_ACTIVITY_: Exactly the lines from the one holding "You are a GUI" through the last line of the listing below must appear in the answer, and no pictures.

********

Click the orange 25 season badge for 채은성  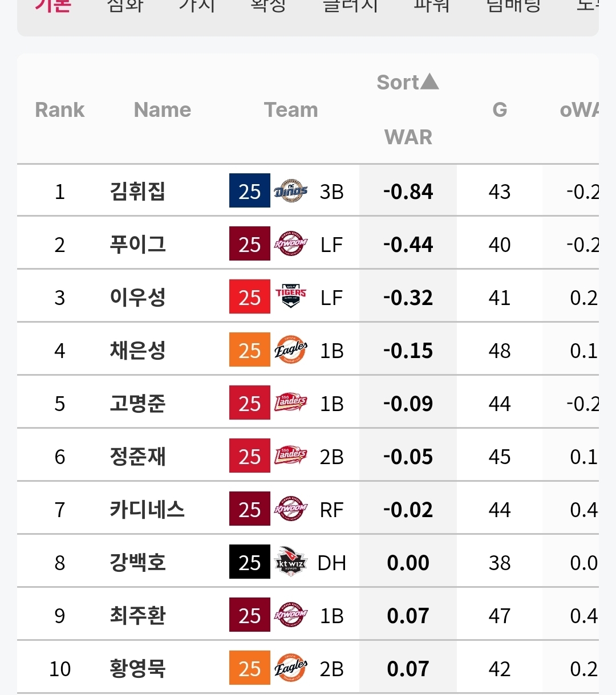(250, 350)
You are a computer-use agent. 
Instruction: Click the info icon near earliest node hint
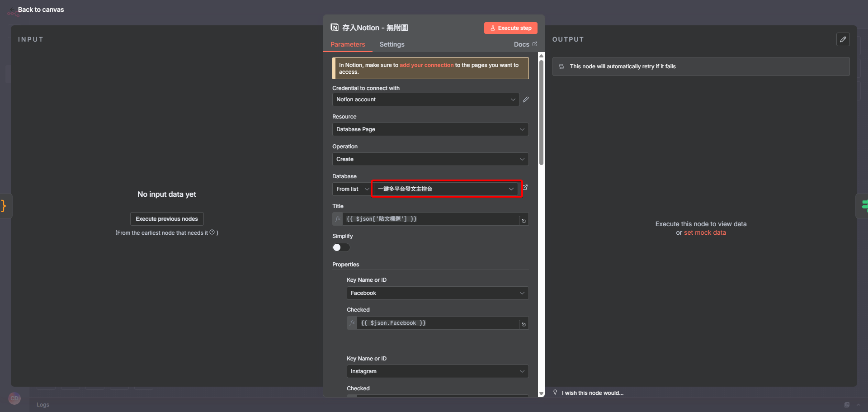pos(212,232)
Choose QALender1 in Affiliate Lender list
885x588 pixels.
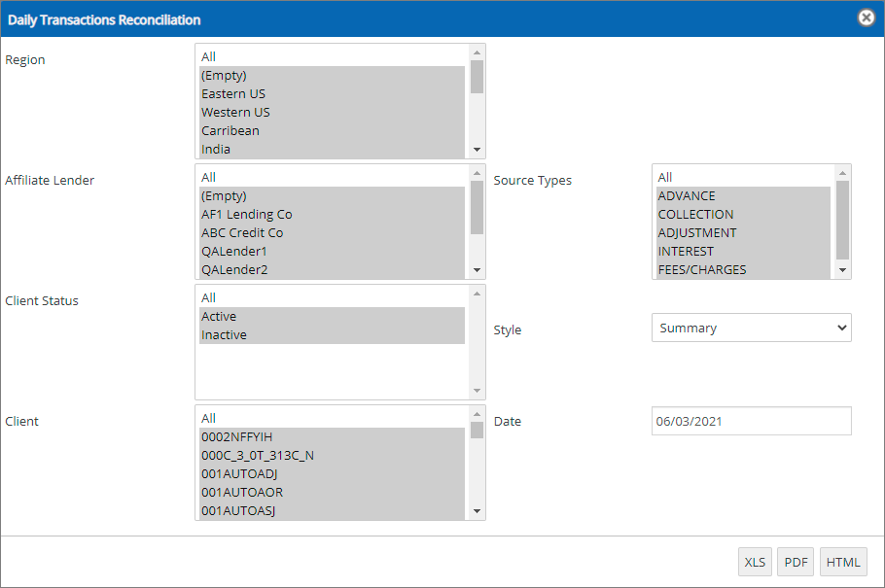(234, 252)
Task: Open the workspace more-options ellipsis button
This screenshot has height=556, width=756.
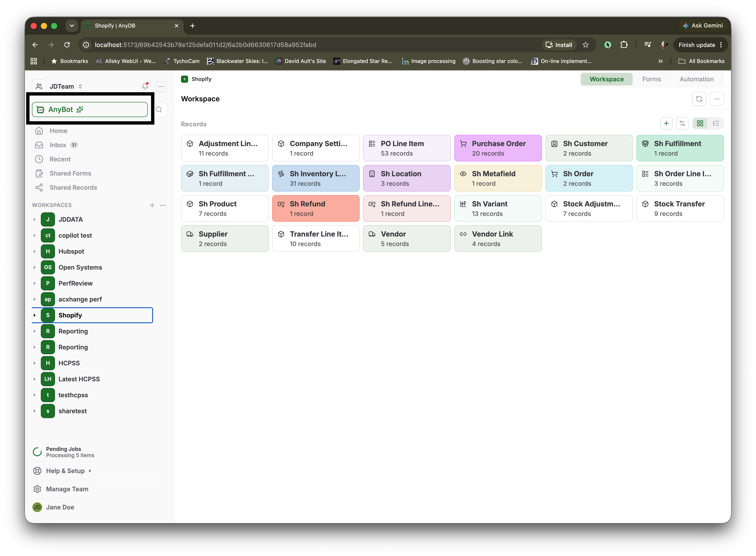Action: 717,99
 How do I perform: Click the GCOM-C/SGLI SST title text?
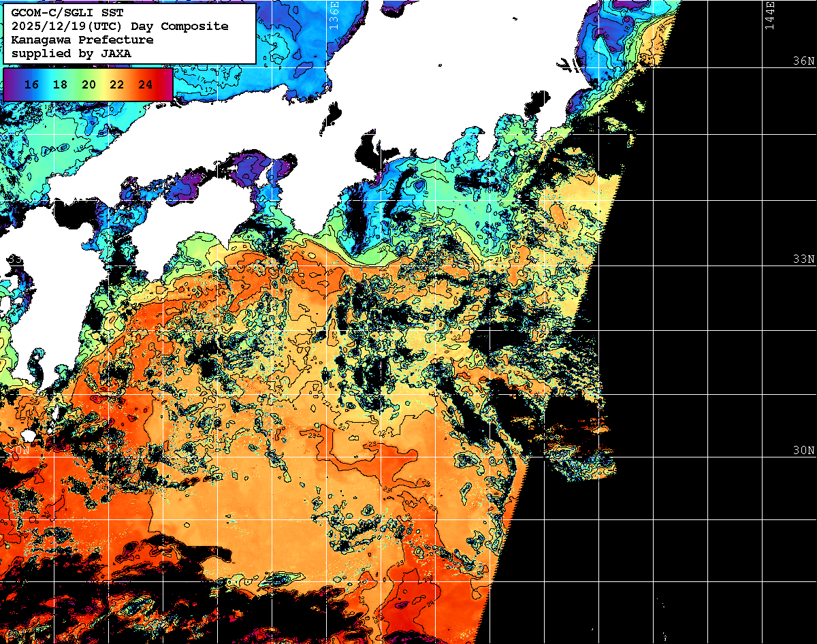coord(67,13)
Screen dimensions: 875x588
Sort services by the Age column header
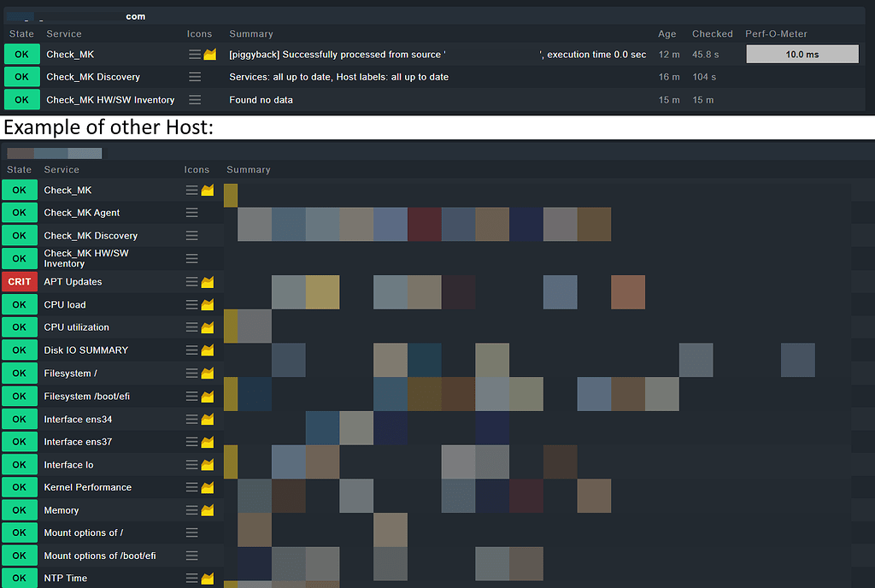coord(667,33)
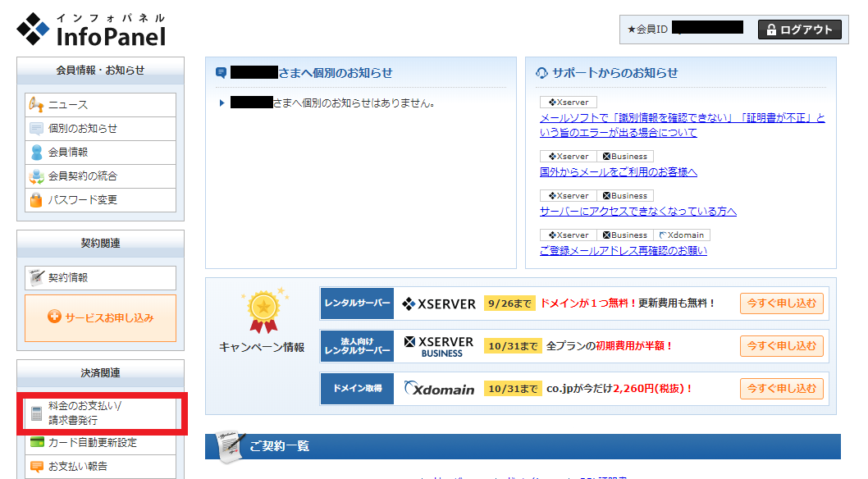Click 今すぐ申し込む for XSERVER campaign

click(x=781, y=303)
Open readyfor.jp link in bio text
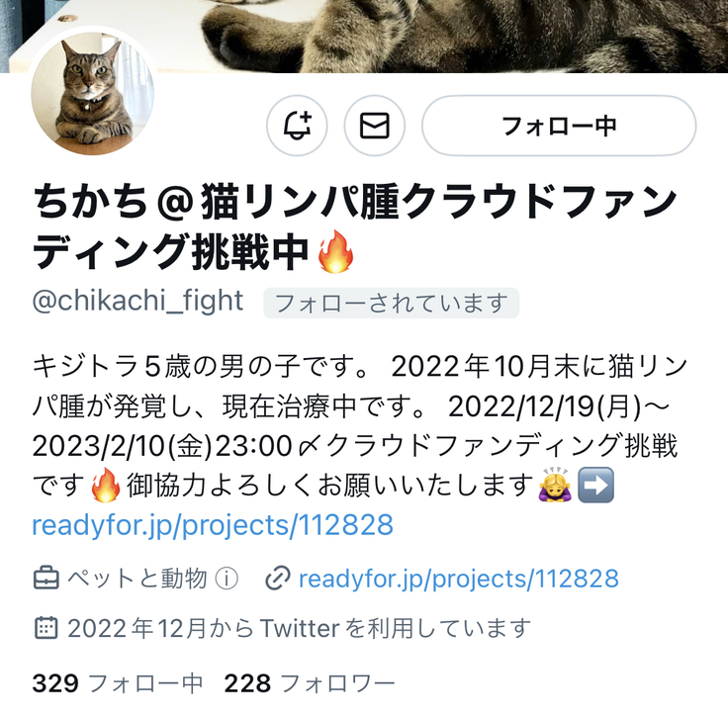Image resolution: width=728 pixels, height=716 pixels. coord(213,525)
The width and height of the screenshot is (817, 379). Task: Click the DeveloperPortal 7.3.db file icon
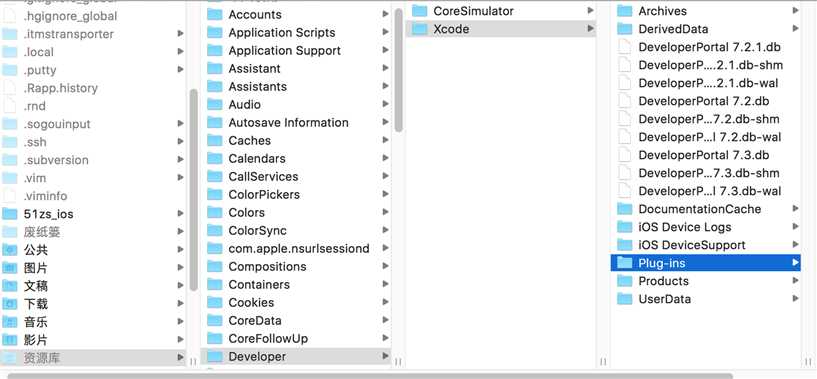[624, 155]
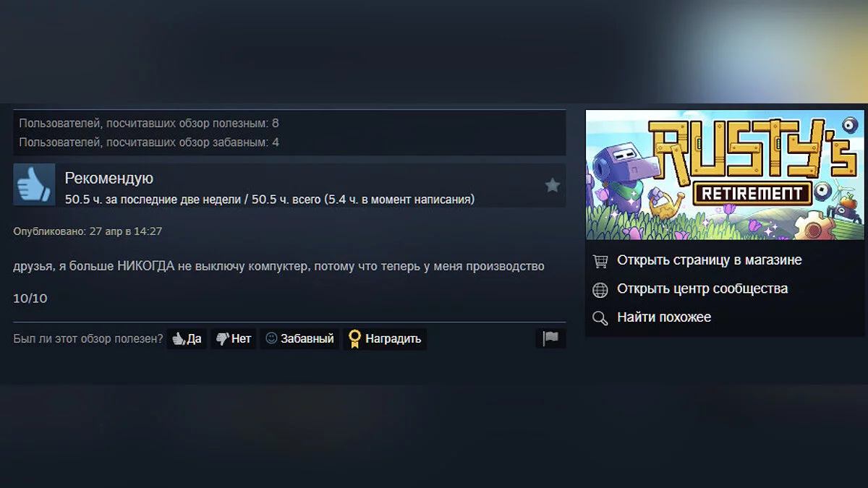
Task: Select Наградить to award this review
Action: click(x=385, y=338)
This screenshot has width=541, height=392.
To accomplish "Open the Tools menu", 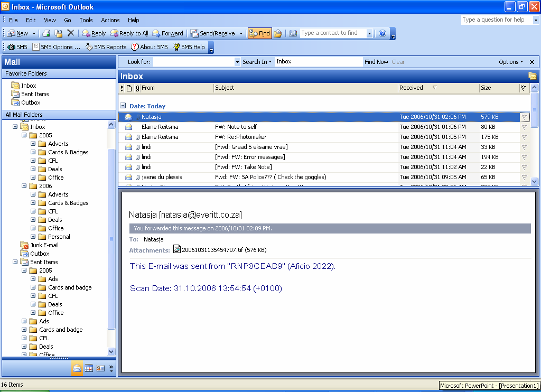I will pyautogui.click(x=86, y=20).
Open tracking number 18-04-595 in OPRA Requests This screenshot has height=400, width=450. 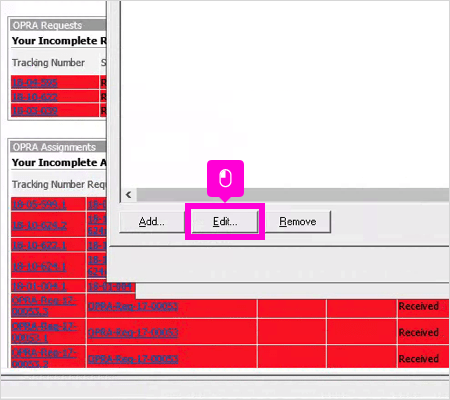35,82
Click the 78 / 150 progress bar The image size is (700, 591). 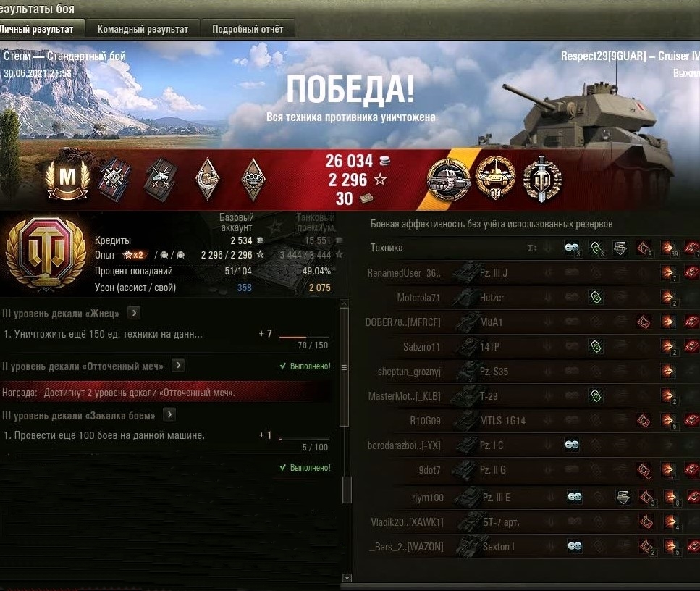304,337
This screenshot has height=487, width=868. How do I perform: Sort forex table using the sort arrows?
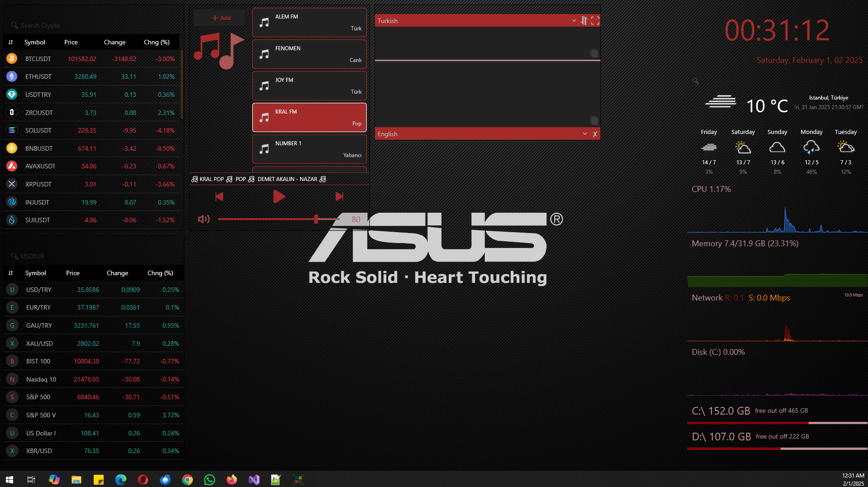(11, 273)
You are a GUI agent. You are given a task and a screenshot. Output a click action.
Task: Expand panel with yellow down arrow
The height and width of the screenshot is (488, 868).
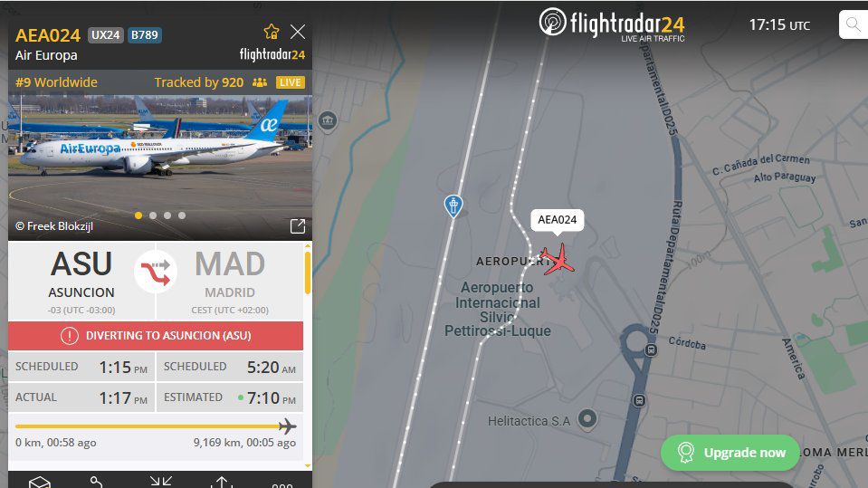308,465
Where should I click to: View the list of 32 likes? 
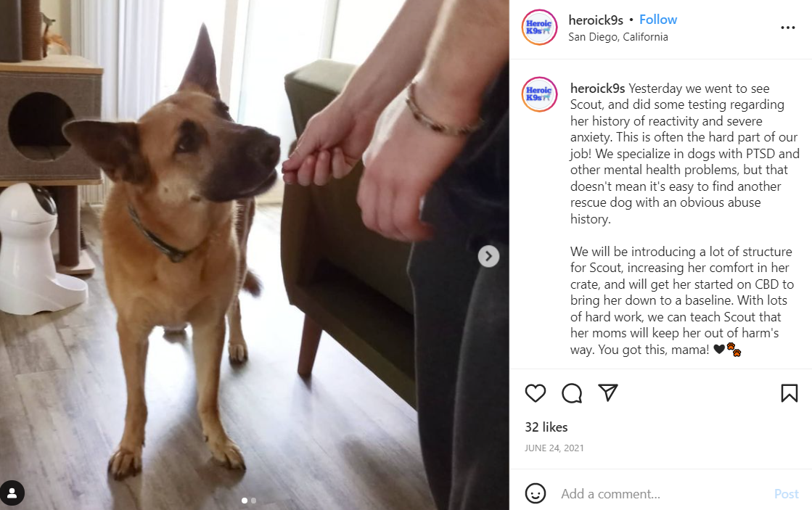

********

_SOLUTION_:
You are a GUI agent. You are given a task and a screenshot. Output a click action.
Task: Expand panel with yellow down arrow
The height and width of the screenshot is (488, 868).
308,465
Where should I click to: View the list of 32 likes? 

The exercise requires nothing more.